== PROVIDED INFORMATION ==

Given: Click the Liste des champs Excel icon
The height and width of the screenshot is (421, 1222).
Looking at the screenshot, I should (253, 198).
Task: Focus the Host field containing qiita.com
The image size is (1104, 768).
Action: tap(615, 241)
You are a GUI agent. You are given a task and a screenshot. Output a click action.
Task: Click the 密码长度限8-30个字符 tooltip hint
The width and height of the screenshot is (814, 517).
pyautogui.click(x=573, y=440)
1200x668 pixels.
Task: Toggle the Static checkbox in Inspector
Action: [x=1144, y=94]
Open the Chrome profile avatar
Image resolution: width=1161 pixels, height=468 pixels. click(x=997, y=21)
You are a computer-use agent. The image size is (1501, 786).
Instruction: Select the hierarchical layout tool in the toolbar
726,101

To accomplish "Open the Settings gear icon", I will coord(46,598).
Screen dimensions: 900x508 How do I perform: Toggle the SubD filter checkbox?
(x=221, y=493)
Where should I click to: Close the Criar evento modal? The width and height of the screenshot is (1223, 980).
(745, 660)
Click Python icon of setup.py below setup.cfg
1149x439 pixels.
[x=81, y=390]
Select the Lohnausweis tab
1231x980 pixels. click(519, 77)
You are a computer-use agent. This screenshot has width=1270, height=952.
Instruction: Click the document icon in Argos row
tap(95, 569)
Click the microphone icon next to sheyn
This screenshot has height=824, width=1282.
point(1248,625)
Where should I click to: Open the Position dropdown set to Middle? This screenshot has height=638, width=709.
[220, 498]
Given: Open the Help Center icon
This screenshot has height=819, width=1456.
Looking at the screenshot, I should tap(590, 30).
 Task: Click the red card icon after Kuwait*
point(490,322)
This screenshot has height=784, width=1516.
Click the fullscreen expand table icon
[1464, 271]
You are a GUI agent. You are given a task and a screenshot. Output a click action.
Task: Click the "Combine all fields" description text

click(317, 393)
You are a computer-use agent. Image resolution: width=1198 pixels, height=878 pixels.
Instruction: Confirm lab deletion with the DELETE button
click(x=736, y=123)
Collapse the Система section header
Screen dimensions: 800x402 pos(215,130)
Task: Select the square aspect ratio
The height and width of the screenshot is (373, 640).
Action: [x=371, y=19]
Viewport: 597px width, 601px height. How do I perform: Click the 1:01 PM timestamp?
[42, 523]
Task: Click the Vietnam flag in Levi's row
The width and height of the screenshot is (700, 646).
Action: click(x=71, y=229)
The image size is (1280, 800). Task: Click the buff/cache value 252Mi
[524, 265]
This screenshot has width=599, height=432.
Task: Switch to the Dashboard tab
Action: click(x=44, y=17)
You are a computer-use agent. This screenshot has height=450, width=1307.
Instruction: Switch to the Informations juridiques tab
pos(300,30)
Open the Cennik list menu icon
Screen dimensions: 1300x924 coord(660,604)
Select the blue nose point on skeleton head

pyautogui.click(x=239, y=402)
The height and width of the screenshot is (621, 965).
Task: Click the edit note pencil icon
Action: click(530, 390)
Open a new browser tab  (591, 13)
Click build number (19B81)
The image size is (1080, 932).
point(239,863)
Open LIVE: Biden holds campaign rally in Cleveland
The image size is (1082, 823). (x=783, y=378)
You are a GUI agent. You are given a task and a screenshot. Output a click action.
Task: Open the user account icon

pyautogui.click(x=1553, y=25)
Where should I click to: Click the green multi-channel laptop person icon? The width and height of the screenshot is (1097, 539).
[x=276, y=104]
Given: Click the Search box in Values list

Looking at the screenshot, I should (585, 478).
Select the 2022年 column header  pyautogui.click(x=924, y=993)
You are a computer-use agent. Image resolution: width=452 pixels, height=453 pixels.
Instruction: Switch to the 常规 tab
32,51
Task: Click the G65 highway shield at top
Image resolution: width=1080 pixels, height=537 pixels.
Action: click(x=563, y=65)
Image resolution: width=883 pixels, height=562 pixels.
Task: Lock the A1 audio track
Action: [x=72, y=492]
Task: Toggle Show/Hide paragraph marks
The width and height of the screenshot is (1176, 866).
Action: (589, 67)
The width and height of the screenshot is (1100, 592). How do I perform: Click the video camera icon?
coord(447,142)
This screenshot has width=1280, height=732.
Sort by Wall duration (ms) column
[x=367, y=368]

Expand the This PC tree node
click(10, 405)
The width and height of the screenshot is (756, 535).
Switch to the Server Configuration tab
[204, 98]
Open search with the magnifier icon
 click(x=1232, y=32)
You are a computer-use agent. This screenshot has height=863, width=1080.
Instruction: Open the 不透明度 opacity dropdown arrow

===

## TO DO
One line above contains "Given: Click the Search box in Values list". Output that line and each one after it, word for word, and nothing else.

## EXERCISE RESPONSE
Given: Click the Search box in Values list

Looking at the screenshot, I should (585, 478).
Select the 2022年 column header  pyautogui.click(x=924, y=993)
You are a computer-use agent. Image resolution: width=452 pixels, height=453 pixels.
Instruction: Switch to the 常规 tab
32,51
Task: Click the G65 highway shield at top
Image resolution: width=1080 pixels, height=537 pixels.
Action: click(x=563, y=65)
Image resolution: width=883 pixels, height=562 pixels.
Task: Lock the A1 audio track
Action: [x=72, y=492]
Task: Toggle Show/Hide paragraph marks
The width and height of the screenshot is (1176, 866).
Action: (589, 67)
The width and height of the screenshot is (1100, 592). How do I perform: Click the video camera icon?
coord(447,142)
This screenshot has width=1280, height=732.
Sort by Wall duration (ms) column
[x=367, y=368]

Expand the This PC tree node
click(10, 405)
The width and height of the screenshot is (756, 535).
Switch to the Server Configuration tab
[204, 98]
Open search with the magnifier icon
 click(x=1232, y=32)
You are a computer-use agent. This screenshot has height=863, width=1080.
Instruction: Open the 不透明度 opacity dropdown arrow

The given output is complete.